Along with these modifications to the food they eat, you may need to look into other treatments like professional dental cleaning or antibiotics.
It is important to be aware of any warning signs of more serious conditions such as pus discharge from the mouth or severe weight loss. If you notice any of these symptoms, take your pet to see a veterinarian right away.

The best way to prevent periodontal disease is by practicing good oral hygiene for both yourself and your pets. For example, don’t let your dog lick anything but treats that have been stored on a shelf, and keep your own mouth free of bacteria by brushing regularly.

For people who wear dentures, clean them often with denture cleaner solution or toothpaste to avoid the buildup of plaque.


Signs of gum disease you should watch out for

If your pet has any of the following symptoms it is likely that they have gingivitis. Symptoms to watch out for include: swollen or bleeding gums, bad breath, and teeth with black or red dots on them.
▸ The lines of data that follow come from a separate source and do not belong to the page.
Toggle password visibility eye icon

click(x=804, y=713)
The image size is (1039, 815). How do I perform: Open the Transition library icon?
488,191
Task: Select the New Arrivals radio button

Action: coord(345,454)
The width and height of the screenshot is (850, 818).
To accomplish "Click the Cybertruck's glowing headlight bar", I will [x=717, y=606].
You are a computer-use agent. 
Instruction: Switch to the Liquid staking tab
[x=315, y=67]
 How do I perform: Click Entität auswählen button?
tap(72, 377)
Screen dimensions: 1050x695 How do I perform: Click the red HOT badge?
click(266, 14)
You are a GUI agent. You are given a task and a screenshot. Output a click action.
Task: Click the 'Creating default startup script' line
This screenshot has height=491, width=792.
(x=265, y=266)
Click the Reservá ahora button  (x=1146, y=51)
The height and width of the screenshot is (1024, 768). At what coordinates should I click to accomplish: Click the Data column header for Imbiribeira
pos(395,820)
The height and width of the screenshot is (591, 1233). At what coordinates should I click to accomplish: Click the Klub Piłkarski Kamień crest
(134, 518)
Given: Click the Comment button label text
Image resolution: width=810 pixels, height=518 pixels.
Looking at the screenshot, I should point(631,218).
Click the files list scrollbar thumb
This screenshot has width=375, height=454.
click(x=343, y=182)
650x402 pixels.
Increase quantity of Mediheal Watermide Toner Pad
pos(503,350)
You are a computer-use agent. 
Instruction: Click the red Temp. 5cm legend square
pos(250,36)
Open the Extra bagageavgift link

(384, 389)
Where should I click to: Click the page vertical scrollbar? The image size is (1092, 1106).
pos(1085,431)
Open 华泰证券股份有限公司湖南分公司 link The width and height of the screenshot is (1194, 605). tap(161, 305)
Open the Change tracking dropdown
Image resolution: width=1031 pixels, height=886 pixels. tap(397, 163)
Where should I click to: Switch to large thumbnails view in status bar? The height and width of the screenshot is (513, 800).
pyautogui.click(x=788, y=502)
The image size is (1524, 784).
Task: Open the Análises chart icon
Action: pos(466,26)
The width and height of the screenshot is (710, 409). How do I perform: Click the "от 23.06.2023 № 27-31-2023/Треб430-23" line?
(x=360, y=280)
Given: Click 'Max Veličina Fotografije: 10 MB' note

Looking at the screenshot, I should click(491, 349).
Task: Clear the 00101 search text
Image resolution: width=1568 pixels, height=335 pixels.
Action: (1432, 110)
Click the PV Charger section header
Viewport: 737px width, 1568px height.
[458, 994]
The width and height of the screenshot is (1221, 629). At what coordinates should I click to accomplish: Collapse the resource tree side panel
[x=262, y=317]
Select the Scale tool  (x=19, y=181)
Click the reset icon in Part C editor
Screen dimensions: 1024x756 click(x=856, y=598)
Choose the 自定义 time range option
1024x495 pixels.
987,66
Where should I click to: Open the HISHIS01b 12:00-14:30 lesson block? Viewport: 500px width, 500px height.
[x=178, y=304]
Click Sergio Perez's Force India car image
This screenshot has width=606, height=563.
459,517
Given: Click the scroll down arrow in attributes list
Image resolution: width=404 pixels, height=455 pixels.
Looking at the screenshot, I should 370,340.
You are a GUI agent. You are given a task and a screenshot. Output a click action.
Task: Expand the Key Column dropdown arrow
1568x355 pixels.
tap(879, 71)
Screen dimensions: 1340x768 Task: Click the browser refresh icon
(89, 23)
If you notice these symptoms your pet could have gum disease which requires treatment ASAP.

Symptoms are not always clear though. Take time to watch your pet carefully during their brushing and if you notice anything unusual contact your vet right away!

In most cases, a good quality toothpaste containing fluoride will help keep pets’ teeth clean and healthy. You can also brush your pet’s teeth at home.

Brushing every day will help maintain healthy gums as well as clean up any plaque from building up between the tooth and gum line. Make sure to use an appropriate size animal toothbrush designed for small mouths.

Pet toothbrushes come in three different styles – a comb style (designed for kittens), an O style (designed for small dogs), and a C style (designed for larger dogs). 

Gently brush along the top surfaces of all the teeth using circular motions. Pay special attention to areas where food gathers like on either side of their tongue.